There are now more than 2,000 people in detention on Christmas Island, which was originally configured to house 1,900. Three large tents are being used to accommodate the overflow.

On Wednesday, a wooden boat, believed to be carrying about 70 asylum seekers from Iraq and Iran, arrived at Christmas Island in treacherous seas.

Locals, woken at 6am by the screams from the stricken boat, rushed to the cliffs, where they were confronted by desperate scenes. The 130ft boat, which had lost power, was drifting close to the jagged rocks in the rolling surf. Women and children were clinging to the sides of the vessel and screaming.

As the islanders looked on, a huge wave smashed the boat onto the jagged rocks. The vessel disintegrated, sending its passengers and large planks of wood flying into the water.

While islanders frantically threw life jackets and ropes into the water, and some tried to clamber down the cliff to reach the victims, many of whom could not swim, navy boats attempted a rescue using two inflatable dinghies. But the dangerous conditions, brought on by a cyclone in the Indian Ocean to the north, hampered the rescue effort and scores of people, including women, children and babies drowned or were dashed against the rocks.

"There were children in the water. There was one very small child in a life jacket floating face down for a very long time... clearly dead," said Simon Prince, a local shop owner who lives on the cliff and was one of the first on the scene. "It's something I'm not going to forget very quickly."

"We could hear the screaming," a tearful resident, Ingrid Avery, said. "Screaming, screaming and I could hear children screaming." She said the navy boats had been delayed by the arrival of another vessel elsewhere on the island.

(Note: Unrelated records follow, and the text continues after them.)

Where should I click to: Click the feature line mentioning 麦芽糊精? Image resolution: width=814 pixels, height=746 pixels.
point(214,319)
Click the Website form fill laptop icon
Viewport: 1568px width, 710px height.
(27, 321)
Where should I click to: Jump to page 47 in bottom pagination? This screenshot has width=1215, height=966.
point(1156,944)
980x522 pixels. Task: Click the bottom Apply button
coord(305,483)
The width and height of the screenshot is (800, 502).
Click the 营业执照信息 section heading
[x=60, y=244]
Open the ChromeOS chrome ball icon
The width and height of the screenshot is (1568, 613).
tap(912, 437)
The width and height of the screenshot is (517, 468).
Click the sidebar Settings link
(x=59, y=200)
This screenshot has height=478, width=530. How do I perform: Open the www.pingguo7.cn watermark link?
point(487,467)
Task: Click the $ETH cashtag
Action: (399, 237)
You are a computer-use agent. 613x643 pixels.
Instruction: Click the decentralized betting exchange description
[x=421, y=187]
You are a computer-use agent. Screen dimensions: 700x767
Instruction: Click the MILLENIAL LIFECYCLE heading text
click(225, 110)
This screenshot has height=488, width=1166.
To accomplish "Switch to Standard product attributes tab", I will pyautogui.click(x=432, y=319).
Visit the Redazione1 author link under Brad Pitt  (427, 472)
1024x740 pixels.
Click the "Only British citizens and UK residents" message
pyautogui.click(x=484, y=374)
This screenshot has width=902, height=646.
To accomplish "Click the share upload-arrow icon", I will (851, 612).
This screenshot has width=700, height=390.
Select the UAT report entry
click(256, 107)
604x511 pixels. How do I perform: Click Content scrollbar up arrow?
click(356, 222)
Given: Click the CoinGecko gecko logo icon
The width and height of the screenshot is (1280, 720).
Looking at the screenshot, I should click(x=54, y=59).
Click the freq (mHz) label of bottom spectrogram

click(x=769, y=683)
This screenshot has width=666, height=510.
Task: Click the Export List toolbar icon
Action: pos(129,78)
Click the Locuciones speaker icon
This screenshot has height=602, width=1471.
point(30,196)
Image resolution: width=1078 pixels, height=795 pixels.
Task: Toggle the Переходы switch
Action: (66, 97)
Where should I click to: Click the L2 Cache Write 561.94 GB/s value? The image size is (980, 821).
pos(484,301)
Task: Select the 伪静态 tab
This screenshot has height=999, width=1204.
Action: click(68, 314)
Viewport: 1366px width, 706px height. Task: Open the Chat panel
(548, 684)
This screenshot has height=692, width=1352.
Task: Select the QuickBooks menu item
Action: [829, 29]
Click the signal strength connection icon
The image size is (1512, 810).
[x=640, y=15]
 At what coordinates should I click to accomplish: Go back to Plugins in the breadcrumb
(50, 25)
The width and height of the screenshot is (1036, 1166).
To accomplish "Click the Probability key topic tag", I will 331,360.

Until the navy arrived, locals tried to help, she said.

"It was terrible to watch, there was nothing we could do, we were running around trying to send down life jackets but it was useless because the wind just blew them back in our faces."

Julia Gillard, the prime minister, said in a statement that the situation was "tragic" and the government was focusing on the rescue effort.

Earlier this year, Ms Gillard was accused of "going soft" on the issue by supporting policies that did not deter asylum seekers from making the dangerous journey across the Indian Ocean in unsafe vessels. Her party now wants to open a processing centre on East Timor, in the hope that it will move the problem out of Australian jurisdiction. The leader of the opposition, Tony Abbott, has vowed simply to "stop the boats" if he gains power, a slogan that won his party strong support at the recent election.

Refugee rights groups have blamed misguided government policy for the disaster. "I do think the fact there isn't a welcome refugee policy, that the government has people smuggling laws in place which make it less likely that people on boats are willing to contact Australian authorities and to rendezvous," Ian Rintoul, head of the Refugee Action Coalition, said.

This is the third deadly incident involving boats trying to reach Christmas Island in the past decade. Last year, five Afghan refugees died when their boat exploded off Ashmore Reef, near Christmas Island, injuring 30 others. In 2001 the Siev X fishing boat sank just south of the Indonesian island of Java with 400 people onboard. A total of 353 people perished.